WHAT IS REQUIRED ::
Turn every line of the listing below into a Markdown table with two columns: Row for the row number and Text for the line. Leave out blank lines.

## begin

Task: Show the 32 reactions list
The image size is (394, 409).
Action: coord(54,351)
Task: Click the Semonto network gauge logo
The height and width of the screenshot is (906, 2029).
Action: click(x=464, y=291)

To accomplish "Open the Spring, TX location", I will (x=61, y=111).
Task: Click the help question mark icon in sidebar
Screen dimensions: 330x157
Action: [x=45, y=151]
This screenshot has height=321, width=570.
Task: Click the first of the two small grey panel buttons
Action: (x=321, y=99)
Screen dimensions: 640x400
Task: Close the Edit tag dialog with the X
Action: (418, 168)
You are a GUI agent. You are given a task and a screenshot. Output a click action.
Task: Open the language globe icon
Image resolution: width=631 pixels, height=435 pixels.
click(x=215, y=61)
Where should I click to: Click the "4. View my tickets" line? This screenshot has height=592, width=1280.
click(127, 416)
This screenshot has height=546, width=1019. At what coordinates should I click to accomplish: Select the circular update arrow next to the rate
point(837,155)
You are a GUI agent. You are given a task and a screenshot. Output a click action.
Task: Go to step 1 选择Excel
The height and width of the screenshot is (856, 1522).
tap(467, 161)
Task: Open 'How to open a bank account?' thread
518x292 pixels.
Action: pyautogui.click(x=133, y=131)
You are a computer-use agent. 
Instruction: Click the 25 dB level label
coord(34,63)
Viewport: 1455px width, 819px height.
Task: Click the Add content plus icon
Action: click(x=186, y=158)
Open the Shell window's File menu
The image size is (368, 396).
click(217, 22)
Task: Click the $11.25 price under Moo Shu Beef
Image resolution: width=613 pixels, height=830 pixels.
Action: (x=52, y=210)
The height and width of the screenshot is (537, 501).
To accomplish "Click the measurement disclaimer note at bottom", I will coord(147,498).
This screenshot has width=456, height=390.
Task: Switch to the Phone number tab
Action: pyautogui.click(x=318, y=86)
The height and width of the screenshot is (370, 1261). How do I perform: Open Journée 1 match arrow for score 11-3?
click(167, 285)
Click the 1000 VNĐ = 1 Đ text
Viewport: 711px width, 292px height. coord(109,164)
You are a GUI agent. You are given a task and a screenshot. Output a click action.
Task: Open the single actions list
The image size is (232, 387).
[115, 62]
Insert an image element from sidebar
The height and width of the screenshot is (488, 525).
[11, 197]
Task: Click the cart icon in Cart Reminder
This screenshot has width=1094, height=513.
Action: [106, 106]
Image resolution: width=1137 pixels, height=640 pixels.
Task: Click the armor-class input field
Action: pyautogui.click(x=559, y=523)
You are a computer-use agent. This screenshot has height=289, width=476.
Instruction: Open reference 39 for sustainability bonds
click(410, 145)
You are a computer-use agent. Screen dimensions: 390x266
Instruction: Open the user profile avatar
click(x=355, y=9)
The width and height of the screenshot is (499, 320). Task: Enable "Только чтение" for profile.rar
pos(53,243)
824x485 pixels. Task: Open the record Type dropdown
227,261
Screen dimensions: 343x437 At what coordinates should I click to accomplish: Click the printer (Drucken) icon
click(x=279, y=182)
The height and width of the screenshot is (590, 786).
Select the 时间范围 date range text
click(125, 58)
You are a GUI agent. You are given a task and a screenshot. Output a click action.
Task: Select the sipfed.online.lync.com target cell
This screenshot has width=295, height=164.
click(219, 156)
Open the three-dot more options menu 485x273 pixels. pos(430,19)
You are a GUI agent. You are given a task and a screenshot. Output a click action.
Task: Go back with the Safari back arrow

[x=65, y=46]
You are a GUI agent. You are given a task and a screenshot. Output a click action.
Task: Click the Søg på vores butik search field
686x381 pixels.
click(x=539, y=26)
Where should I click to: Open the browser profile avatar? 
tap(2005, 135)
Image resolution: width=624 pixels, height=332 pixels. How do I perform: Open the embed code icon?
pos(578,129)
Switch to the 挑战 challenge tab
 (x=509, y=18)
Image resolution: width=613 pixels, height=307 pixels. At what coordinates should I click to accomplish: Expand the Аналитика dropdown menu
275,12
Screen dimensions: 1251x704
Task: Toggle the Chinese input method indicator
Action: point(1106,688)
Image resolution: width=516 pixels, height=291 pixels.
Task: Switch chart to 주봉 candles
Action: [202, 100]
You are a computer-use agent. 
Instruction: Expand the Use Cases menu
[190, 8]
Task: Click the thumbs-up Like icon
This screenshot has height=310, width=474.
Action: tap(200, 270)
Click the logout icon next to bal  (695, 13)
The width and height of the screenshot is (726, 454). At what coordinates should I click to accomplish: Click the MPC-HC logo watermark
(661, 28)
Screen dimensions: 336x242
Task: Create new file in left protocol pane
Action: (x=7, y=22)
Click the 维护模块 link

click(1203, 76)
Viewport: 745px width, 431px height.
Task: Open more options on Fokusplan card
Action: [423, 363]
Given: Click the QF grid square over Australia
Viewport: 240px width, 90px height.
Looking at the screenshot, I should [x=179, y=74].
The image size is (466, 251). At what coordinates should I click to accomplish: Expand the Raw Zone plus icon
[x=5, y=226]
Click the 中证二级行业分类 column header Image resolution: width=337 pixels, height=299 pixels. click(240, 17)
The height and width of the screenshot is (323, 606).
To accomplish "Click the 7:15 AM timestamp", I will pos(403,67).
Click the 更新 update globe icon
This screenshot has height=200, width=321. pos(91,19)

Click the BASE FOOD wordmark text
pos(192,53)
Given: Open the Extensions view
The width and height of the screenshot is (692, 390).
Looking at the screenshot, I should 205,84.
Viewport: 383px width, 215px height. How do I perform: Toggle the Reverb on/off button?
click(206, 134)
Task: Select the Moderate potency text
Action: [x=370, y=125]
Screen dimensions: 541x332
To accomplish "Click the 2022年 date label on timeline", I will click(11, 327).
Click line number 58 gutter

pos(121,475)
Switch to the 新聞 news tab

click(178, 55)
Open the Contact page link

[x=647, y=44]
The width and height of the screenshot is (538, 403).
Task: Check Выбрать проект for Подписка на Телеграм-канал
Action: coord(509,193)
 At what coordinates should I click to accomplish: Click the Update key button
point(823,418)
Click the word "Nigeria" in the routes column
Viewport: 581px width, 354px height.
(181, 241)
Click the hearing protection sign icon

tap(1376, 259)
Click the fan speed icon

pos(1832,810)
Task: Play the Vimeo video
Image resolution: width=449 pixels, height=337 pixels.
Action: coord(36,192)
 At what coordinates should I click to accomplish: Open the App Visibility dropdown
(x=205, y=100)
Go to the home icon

## end

IN RESPONSE ::
| Row | Text |
|---|---|
| 1 | Task: Show the 32 reactions list |
| 2 | The image size is (394, 409). |
| 3 | Action: coord(54,351) |
| 4 | Task: Click the Semonto network gauge logo |
| 5 | The height and width of the screenshot is (906, 2029). |
| 6 | Action: click(x=464, y=291) |
| 7 | To accomplish "Open the Spring, TX location", I will (x=61, y=111). |
| 8 | Task: Click the help question mark icon in sidebar |
| 9 | Screen dimensions: 330x157 |
| 10 | Action: [x=45, y=151] |
| 11 | This screenshot has height=321, width=570. |
| 12 | Task: Click the first of the two small grey panel buttons |
| 13 | Action: (x=321, y=99) |
| 14 | Screen dimensions: 640x400 |
| 15 | Task: Close the Edit tag dialog with the X |
| 16 | Action: (418, 168) |
| 17 | You are a GUI agent. You are given a task and a screenshot. Output a click action. |
| 18 | Task: Open the language globe icon |
| 19 | Image resolution: width=631 pixels, height=435 pixels. |
| 20 | click(x=215, y=61) |
| 21 | Where should I click to: Click the "4. View my tickets" line? This screenshot has height=592, width=1280. |
| 22 | click(127, 416) |
| 23 | This screenshot has height=546, width=1019. At what coordinates should I click to accomplish: Select the circular update arrow next to the rate |
| 24 | point(837,155) |
| 25 | You are a GUI agent. You are given a task and a screenshot. Output a click action. |
| 26 | Task: Go to step 1 选择Excel |
| 27 | The height and width of the screenshot is (856, 1522). |
| 28 | tap(467, 161) |
| 29 | Task: Open 'How to open a bank account?' thread |
| 30 | 518x292 pixels. |
| 31 | Action: pyautogui.click(x=133, y=131) |
| 32 | You are a computer-use agent.  |
| 33 | Instruction: Click the 25 dB level label |
| 34 | coord(34,63) |
| 35 | Viewport: 1455px width, 819px height. |
| 36 | Task: Click the Add content plus icon |
| 37 | Action: click(x=186, y=158) |
| 38 | Open the Shell window's File menu |
| 39 | The image size is (368, 396). |
| 40 | click(217, 22) |
| 41 | Task: Click the $11.25 price under Moo Shu Beef |
| 42 | Image resolution: width=613 pixels, height=830 pixels. |
| 43 | Action: (x=52, y=210) |
| 44 | The height and width of the screenshot is (537, 501). |
| 45 | To accomplish "Click the measurement disclaimer note at bottom", I will coord(147,498). |
| 46 | This screenshot has width=456, height=390. |
| 47 | Task: Switch to the Phone number tab |
| 48 | Action: pyautogui.click(x=318, y=86) |
| 49 | The height and width of the screenshot is (370, 1261). How do I perform: Open Journée 1 match arrow for score 11-3? |
| 50 | click(167, 285) |
| 51 | Click the 1000 VNĐ = 1 Đ text |
| 52 | Viewport: 711px width, 292px height. coord(109,164) |
| 53 | You are a GUI agent. You are given a task and a screenshot. Output a click action. |
| 54 | Task: Open the single actions list |
| 55 | The image size is (232, 387). |
| 56 | [115, 62] |
| 57 | Insert an image element from sidebar |
| 58 | The height and width of the screenshot is (488, 525). |
| 59 | [11, 197] |
| 60 | Task: Click the cart icon in Cart Reminder |
| 61 | This screenshot has width=1094, height=513. |
| 62 | Action: [106, 106] |
| 63 | Image resolution: width=1137 pixels, height=640 pixels. |
| 64 | Task: Click the armor-class input field |
| 65 | Action: pyautogui.click(x=559, y=523) |
| 66 | You are a computer-use agent. This screenshot has height=289, width=476. |
| 67 | Instruction: Open reference 39 for sustainability bonds |
| 68 | click(410, 145) |
| 69 | You are a computer-use agent. Screen dimensions: 390x266 |
| 70 | Instruction: Open the user profile avatar |
| 71 | click(x=355, y=9) |
| 72 | The width and height of the screenshot is (499, 320). Task: Enable "Только чтение" for profile.rar |
| 73 | pos(53,243) |
| 74 | 824x485 pixels. Task: Open the record Type dropdown |
| 75 | 227,261 |
| 76 | Screen dimensions: 343x437 At what coordinates should I click to accomplish: Click the printer (Drucken) icon |
| 77 | click(x=279, y=182) |
| 78 | The height and width of the screenshot is (590, 786). |
| 79 | Select the 时间范围 date range text |
| 80 | click(125, 58) |
| 81 | You are a GUI agent. You are given a task and a screenshot. Output a click action. |
| 82 | Task: Select the sipfed.online.lync.com target cell |
| 83 | This screenshot has width=295, height=164. |
| 84 | click(219, 156) |
| 85 | Open the three-dot more options menu 485x273 pixels. pos(430,19) |
| 86 | You are a GUI agent. You are given a task and a screenshot. Output a click action. |
| 87 | Task: Go back with the Safari back arrow |
| 88 | [x=65, y=46] |
| 89 | You are a GUI agent. You are given a task and a screenshot. Output a click action. |
| 90 | Task: Click the Søg på vores butik search field |
| 91 | 686x381 pixels. |
| 92 | click(x=539, y=26) |
| 93 | Where should I click to: Open the browser profile avatar?  |
| 94 | tap(2005, 135) |
| 95 | Image resolution: width=624 pixels, height=332 pixels. How do I perform: Open the embed code icon? |
| 96 | pos(578,129) |
| 97 | Switch to the 挑战 challenge tab |
| 98 |  (x=509, y=18) |
| 99 | Image resolution: width=613 pixels, height=307 pixels. At what coordinates should I click to accomplish: Expand the Аналитика dropdown menu |
| 100 | 275,12 |
| 101 | Screen dimensions: 1251x704 |
| 102 | Task: Toggle the Chinese input method indicator |
| 103 | Action: point(1106,688) |
| 104 | Image resolution: width=516 pixels, height=291 pixels. |
| 105 | Task: Switch chart to 주봉 candles |
| 106 | Action: [202, 100] |
| 107 | You are a computer-use agent.  |
| 108 | Instruction: Expand the Use Cases menu |
| 109 | [190, 8] |
| 110 | Task: Click the thumbs-up Like icon |
| 111 | This screenshot has height=310, width=474. |
| 112 | Action: tap(200, 270) |
| 113 | Click the logout icon next to bal  (695, 13) |
| 114 | The width and height of the screenshot is (726, 454). At what coordinates should I click to accomplish: Click the MPC-HC logo watermark |
| 115 | (661, 28) |
| 116 | Screen dimensions: 336x242 |
| 117 | Task: Create new file in left protocol pane |
| 118 | Action: (x=7, y=22) |
| 119 | Click the 维护模块 link |
| 120 | click(1203, 76) |
| 121 | Viewport: 745px width, 431px height. |
| 122 | Task: Open more options on Fokusplan card |
| 123 | Action: [423, 363] |
| 124 | Given: Click the QF grid square over Australia |
| 125 | Viewport: 240px width, 90px height. |
| 126 | Looking at the screenshot, I should [x=179, y=74]. |
| 127 | The image size is (466, 251). At what coordinates should I click to accomplish: Expand the Raw Zone plus icon |
| 128 | [x=5, y=226] |
| 129 | Click the 中证二级行业分类 column header Image resolution: width=337 pixels, height=299 pixels. click(240, 17) |
| 130 | The height and width of the screenshot is (323, 606). |
| 131 | To accomplish "Click the 7:15 AM timestamp", I will pos(403,67). |
| 132 | Click the 更新 update globe icon |
| 133 | This screenshot has height=200, width=321. pos(91,19) |
| 134 | Click the BASE FOOD wordmark text |
| 135 | pos(192,53) |
| 136 | Given: Open the Extensions view |
| 137 | The width and height of the screenshot is (692, 390). |
| 138 | Looking at the screenshot, I should 205,84. |
| 139 | Viewport: 383px width, 215px height. How do I perform: Toggle the Reverb on/off button? |
| 140 | click(206, 134) |
| 141 | Task: Select the Moderate potency text |
| 142 | Action: [x=370, y=125] |
| 143 | Screen dimensions: 541x332 |
| 144 | To accomplish "Click the 2022年 date label on timeline", I will click(11, 327). |
| 145 | Click line number 58 gutter |
| 146 | pos(121,475) |
| 147 | Switch to the 新聞 news tab |
| 148 | click(178, 55) |
| 149 | Open the Contact page link |
| 150 | [x=647, y=44] |
| 151 | The width and height of the screenshot is (538, 403). |
| 152 | Task: Check Выбрать проект for Подписка на Телеграм-канал |
| 153 | Action: coord(509,193) |
| 154 |  At what coordinates should I click to accomplish: Click the Update key button |
| 155 | point(823,418) |
| 156 | Click the word "Nigeria" in the routes column |
| 157 | Viewport: 581px width, 354px height. |
| 158 | (181, 241) |
| 159 | Click the hearing protection sign icon |
| 160 | tap(1376, 259) |
| 161 | Click the fan speed icon |
| 162 | pos(1832,810) |
| 163 | Task: Play the Vimeo video |
| 164 | Image resolution: width=449 pixels, height=337 pixels. |
| 165 | Action: coord(36,192) |
| 166 |  At what coordinates should I click to accomplish: Open the App Visibility dropdown |
| 167 | (x=205, y=100) |
| 168 | Go to the home icon |